■ PASSAGE TO READ
□ □ □ □ □ □ □

There were two equally problematic options for getting running water to the house. One was to run the supply from the nearest mains water point in the middle of a children’s charity’s outdoor play area and dig through ancient woodland. Loathe to disrupt the charity and woodland, Melissa and Charlie opted for the second option: a borehole. 

bedroom with beams in an 18th century renovated farmhouse

The ceiling in the main bedroom was water damaged and had to be removed to add wood fibre insulation from Natural Building Technologies. ‘Each time we took a ceiling down we didn’t want to put it back, as we liked the beams and the extra height,’ says Melissa. She made the bedhead from an old church panel, found at Wells Reclamation. The chandelier is from Cox & Cox and the original floorboards have been sanded and sealed, and covered with an antique Moroccan rug from Berberouche

(Image credit: Kasia Fiszer)

‘We were told if you dig down far enough you will eventually find water. But when the contractors broke a drill bit at 60 metres, and had to reposition the drill and start all over again, we seriously began to wonder if we’d ever have running water,’ says Melissa. They got there in the end and water is now on tap, with a bio disc system to treat all waste, so only clean water goes out. 

upcycled wardrobe in an 18th century renovated farmhouse

A heavy, cumbersome wardrobe has been upcycled into stylish open sheving for the master bedroom: doors removed, shelves added, and a fresh coat of paint gives it a new look

(Image credit: Kasia Fiszer)

□ □ □ □ □ □ □

■ DATA BELOW

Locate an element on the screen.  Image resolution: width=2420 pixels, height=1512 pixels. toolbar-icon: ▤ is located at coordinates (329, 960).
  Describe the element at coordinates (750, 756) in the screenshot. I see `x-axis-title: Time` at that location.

□ □ □ □ □ □ □

■ REQUIRED TASKS
(a) Answer these questions about the farmhouse renovation text:
(i) What insulation was added once the main bedroom ceiling came down?
(ii) Where did Melissa find the old church panel she used for the bedhead?
(iii) What system treats all the waste at the house?
(b) Write the next part of the farmhouse renovation text, picking up after its final line.

■ ANSWERS IN ORDER
(a)
(i) Wood fiber insulation from Natural Building Technologies
(ii) At Wells Reclamation
(iii) A bio disc system

(b)
This had always been a working farmhouse so there were few decorative details but rather a simple, functional style, which Melissa took as her cue when updating the décor. 

bathroom in an 18th century renovated farmhouse

A bathtub with a view – Melissa created a luxurious en suite for the main bedroom and sourced the cast-iron roll-top from UK Architectural Antiques. The tiles are flamed brushed granite by Mandarin Stone, and the bath and shower mixer is from Crosswater

(Image credit: Kasia Fiszer)

While the builders were working on the house, the couple spent their weekends clearing the garden, starting with one important detail. ‘On our first viewing I spied an original Crittall greenhouse, which I loved,’ says Melissa. ‘But it was right by the house wall so we took it down and rebuilt it on its brick base in another part of the garden. It would have been far easier and cheaper to buy a new greenhouse, but I’d set my heart on keeping it.’ 

restored Crittal greenhouse

Melissa loves the Crittall greenhouse and moved it to a better spot away from the house

(Image credit: Kasia Fiszer)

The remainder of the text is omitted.